O Conselho Regional de Medicina do Estado do Rio de Janeiro (CREMERJ) afirmou que foi impedido de realizar uma vistoria completa no navio-hospital chinês Silk Road Ark, atracado no Píer Mauá, no Rio de Janeiro. Segundo o Conselho, houve resistência à fiscalização, incluindo a intervenção de uma autoridade consular chinesa e a presença de militares chineses em solo brasileiro, o que foi percebido como intimidação.
O relato foi feito pelo conselheiro Raphael Câmara à Gazeta do Povo, informando que a autoridade chinesa teria sido hostil e que uma van com cerca de dez militares chegou ao local durante a tentativa de inspeção. Após início de registros fotográficos, os militares teriam se afastado.
O CREMERJ sustenta que a fiscalização do ato médico é obrigatória em território brasileiro, mesmo em missões internacionais.
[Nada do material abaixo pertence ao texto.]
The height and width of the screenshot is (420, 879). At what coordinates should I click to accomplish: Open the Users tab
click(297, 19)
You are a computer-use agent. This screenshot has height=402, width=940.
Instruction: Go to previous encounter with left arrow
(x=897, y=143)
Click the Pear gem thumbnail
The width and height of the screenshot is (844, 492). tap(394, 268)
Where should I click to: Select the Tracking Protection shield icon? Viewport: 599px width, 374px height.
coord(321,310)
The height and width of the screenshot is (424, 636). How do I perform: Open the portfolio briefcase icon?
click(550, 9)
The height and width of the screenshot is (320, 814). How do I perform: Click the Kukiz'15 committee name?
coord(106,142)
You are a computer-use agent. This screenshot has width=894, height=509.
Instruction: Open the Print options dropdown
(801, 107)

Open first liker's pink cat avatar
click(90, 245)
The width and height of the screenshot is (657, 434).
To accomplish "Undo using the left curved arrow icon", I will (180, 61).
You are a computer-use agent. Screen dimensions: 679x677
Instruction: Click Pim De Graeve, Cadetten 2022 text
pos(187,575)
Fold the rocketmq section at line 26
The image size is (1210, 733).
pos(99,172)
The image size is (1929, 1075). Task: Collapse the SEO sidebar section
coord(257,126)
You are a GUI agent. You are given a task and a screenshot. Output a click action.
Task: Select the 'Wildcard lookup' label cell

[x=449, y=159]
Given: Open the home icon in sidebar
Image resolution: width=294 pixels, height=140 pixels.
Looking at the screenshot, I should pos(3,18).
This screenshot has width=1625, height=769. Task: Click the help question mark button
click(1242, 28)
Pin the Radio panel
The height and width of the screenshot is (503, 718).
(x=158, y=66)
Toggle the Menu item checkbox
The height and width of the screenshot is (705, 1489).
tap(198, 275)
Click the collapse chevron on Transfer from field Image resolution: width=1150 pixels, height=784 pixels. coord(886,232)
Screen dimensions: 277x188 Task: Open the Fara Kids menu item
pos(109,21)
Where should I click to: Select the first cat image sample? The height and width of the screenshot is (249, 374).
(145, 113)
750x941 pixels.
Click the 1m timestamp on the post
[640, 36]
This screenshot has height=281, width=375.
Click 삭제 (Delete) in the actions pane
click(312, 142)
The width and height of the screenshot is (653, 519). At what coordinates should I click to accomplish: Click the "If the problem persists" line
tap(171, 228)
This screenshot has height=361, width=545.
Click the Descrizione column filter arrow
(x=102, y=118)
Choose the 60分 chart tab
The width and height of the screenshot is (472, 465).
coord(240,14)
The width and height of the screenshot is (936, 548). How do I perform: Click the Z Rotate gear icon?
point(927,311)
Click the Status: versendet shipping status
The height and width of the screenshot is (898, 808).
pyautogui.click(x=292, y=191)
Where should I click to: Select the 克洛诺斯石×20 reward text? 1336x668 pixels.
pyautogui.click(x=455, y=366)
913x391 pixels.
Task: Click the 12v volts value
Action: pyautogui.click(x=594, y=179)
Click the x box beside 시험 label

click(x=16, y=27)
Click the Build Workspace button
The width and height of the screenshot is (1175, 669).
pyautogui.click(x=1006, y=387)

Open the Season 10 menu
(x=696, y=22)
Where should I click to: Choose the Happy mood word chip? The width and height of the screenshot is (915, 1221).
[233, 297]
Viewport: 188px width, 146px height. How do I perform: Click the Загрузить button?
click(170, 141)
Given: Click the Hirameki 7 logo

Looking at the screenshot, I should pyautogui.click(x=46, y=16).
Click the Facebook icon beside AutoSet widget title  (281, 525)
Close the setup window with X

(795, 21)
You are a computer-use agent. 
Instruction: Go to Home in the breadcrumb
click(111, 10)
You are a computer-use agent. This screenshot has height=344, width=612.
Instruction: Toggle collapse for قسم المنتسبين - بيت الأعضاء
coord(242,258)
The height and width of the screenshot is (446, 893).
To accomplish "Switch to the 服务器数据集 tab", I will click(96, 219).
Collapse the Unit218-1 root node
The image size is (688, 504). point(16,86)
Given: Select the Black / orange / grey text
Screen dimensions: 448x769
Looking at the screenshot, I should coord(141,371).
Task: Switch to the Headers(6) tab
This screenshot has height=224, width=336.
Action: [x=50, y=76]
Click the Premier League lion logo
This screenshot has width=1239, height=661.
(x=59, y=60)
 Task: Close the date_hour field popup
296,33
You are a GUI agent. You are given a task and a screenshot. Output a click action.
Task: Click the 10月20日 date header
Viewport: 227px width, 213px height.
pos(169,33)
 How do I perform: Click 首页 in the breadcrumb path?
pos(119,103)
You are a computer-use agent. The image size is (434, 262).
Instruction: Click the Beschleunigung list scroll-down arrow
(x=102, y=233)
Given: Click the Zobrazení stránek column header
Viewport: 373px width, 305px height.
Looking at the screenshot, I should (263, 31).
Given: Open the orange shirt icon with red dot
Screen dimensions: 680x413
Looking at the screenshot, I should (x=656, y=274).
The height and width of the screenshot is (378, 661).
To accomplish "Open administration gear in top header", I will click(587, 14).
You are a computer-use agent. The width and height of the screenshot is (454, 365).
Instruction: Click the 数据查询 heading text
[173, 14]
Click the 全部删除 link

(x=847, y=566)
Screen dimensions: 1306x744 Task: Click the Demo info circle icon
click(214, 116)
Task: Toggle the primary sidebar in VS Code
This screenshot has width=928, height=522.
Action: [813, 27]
Contudo, tratados como a Convenção das Nações Unidas sobre o Direito do Mar garantem imunidade jurisdicional a navios de Estado (como navios-hospitais), impedindo inspeções internas sem autorização do país de bandeira — neste caso, a China.
A Marinha do Brasil informou que a visita foi autorizada pelo governo brasileiro, tem caráter diplomático e não prevê atendimento médico à população, ocorrendo em coordenação com a prefeitura do Rio e o consulado chinês. A Secretaria de Estado de Saúde do RJ afirmou não haver comunicação oficial sobre atendimentos e destacou que a condução e fiscalização cabem às autoridades federais.
Há relatos informais e divergentes sobre possíveis atendimentos anteriores no navio, mas no dia da fiscalização não havia atendimento em curso. O CREMERJ enviou ofícios à Marinha do Brasil e à Secretaria de Saúde solicitando esclarecimentos, sem resposta até o momento, e aguarda manifestações formais para decidir os próximos passos.
Oficialmente, a China afirma que a missão do Silk Road Ark é de intercâmbio médico, científico e cultural, dentro da Missão Harmony-2025, com caráter humanitário e diplomático.